_WHAT THE EXERCISE ASKS_: Revise the lines from the line with "This screenshot has height=327, width=868." to the line with "(x=16, y=245)" by changing "screenshot" to "screen capture" and keeping everything else the same. Leave the pictures out of your answer.

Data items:
>>>>
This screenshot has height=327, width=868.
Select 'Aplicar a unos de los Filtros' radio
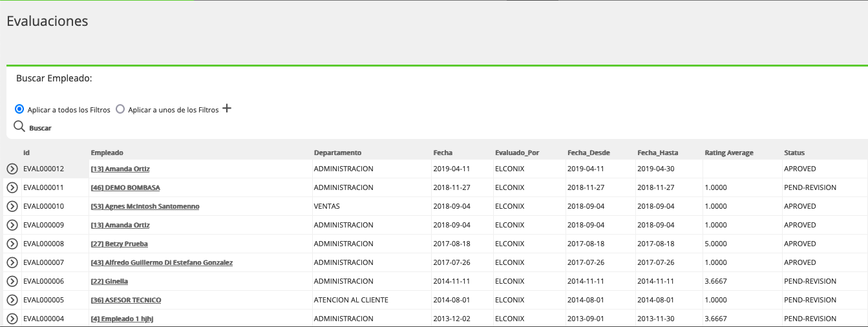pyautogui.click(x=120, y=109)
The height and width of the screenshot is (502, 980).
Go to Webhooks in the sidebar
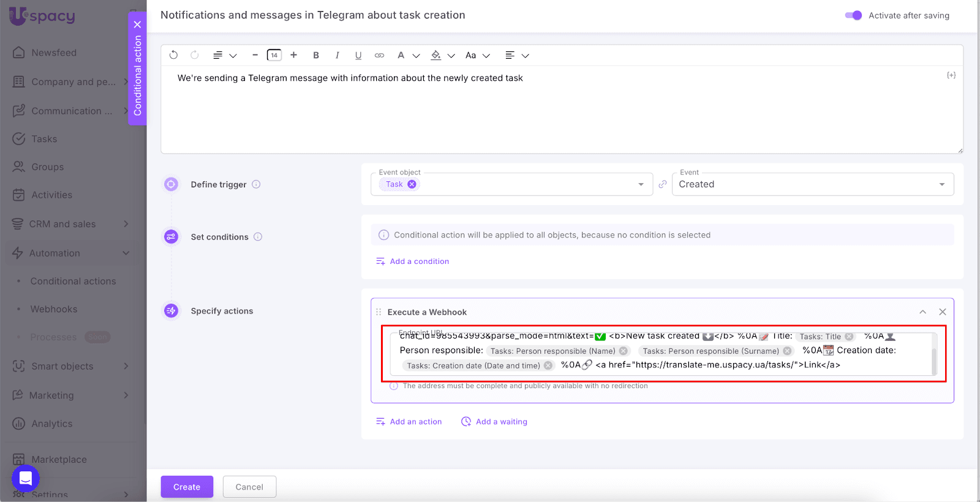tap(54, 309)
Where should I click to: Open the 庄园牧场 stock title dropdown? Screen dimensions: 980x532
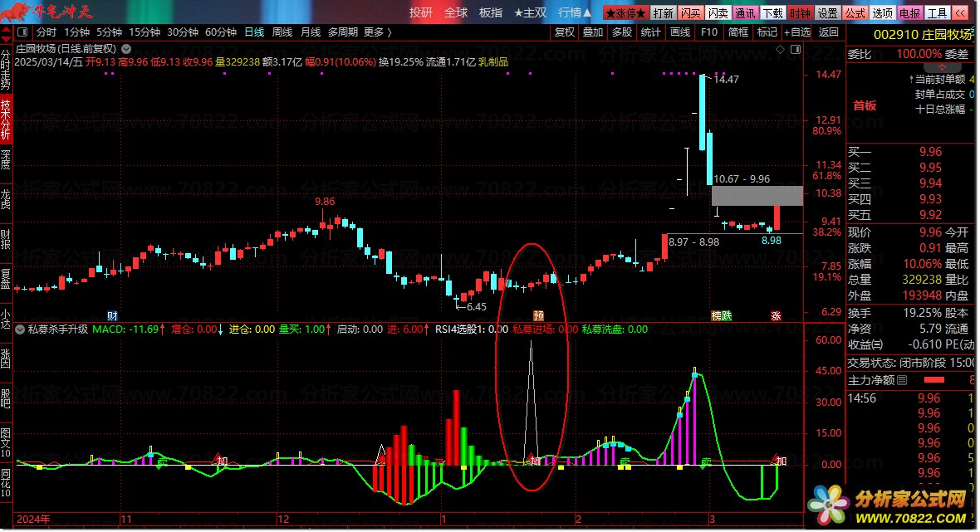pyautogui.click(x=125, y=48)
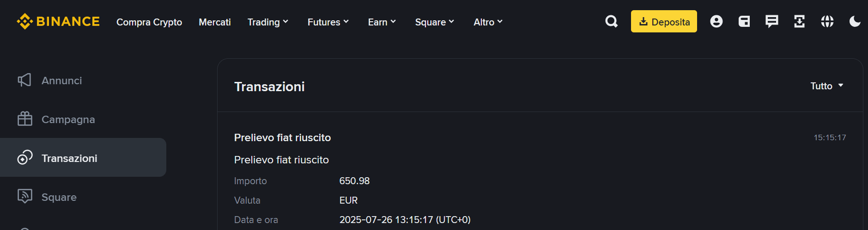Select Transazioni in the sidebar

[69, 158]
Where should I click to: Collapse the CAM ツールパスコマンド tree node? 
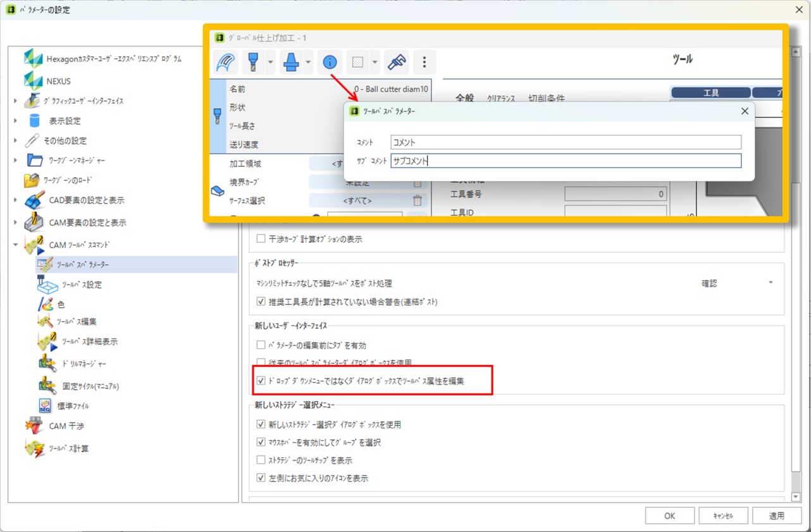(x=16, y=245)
<<<<
>>>>
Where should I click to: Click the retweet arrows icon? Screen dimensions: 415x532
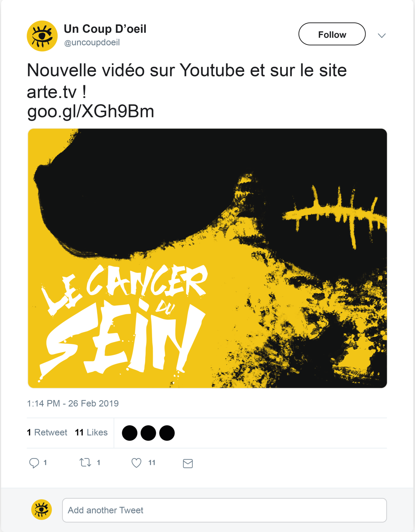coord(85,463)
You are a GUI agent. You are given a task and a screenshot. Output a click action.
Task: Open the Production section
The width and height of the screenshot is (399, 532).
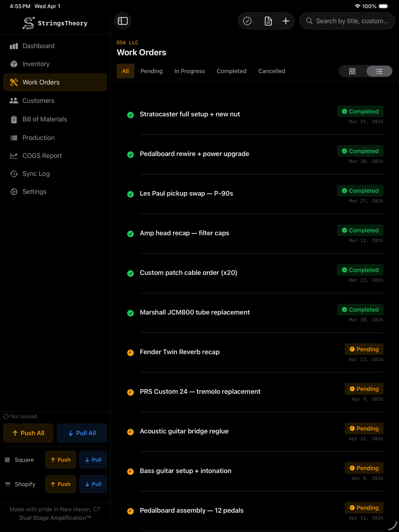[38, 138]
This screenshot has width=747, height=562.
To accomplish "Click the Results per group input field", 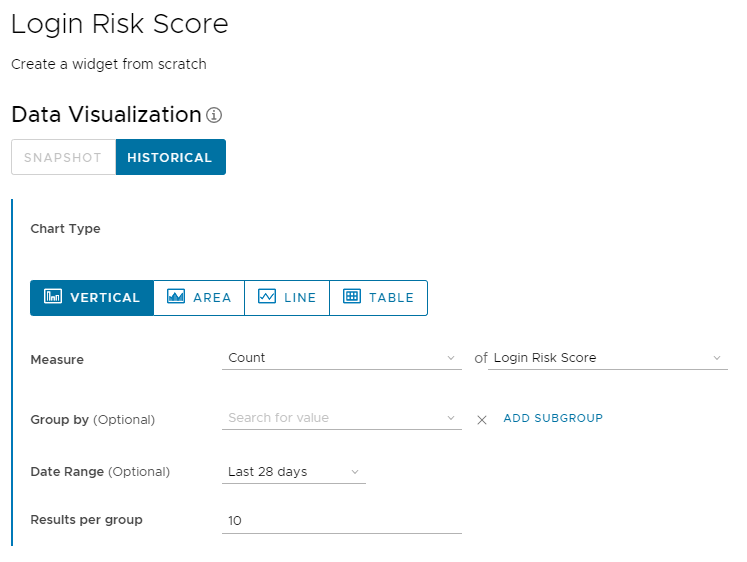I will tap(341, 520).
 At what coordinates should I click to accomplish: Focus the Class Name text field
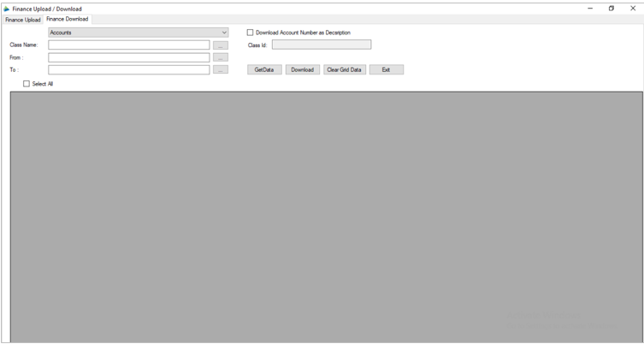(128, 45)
<<<<
>>>>
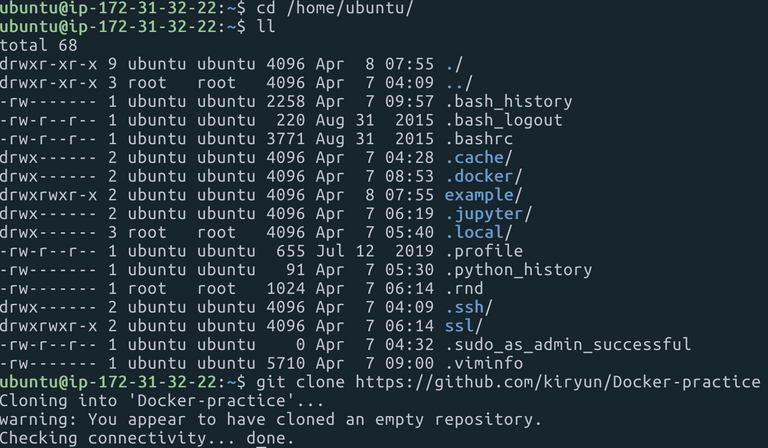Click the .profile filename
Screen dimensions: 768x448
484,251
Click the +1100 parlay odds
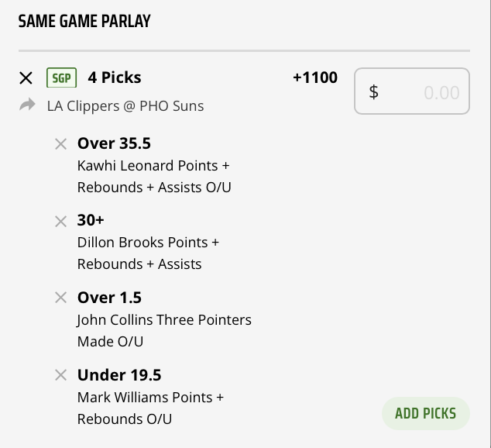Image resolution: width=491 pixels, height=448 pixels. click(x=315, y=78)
<<<<
_SOLUTION_:
This screen capture has height=327, width=868.
Select 'Aplicar a unos de los Filtros' radio
pyautogui.click(x=120, y=109)
The height and width of the screen capture is (502, 980).
Go to Webhooks in the sidebar
tap(54, 309)
Where should I click to: Open the 庄园牧场 stock title dropdown? Screen dimensions: 980x532
pyautogui.click(x=125, y=48)
Select Transazioni in the sidebar

[69, 158]
Where should I click to: Collapse the CAM ツールパスコマンド tree node? 
(x=16, y=245)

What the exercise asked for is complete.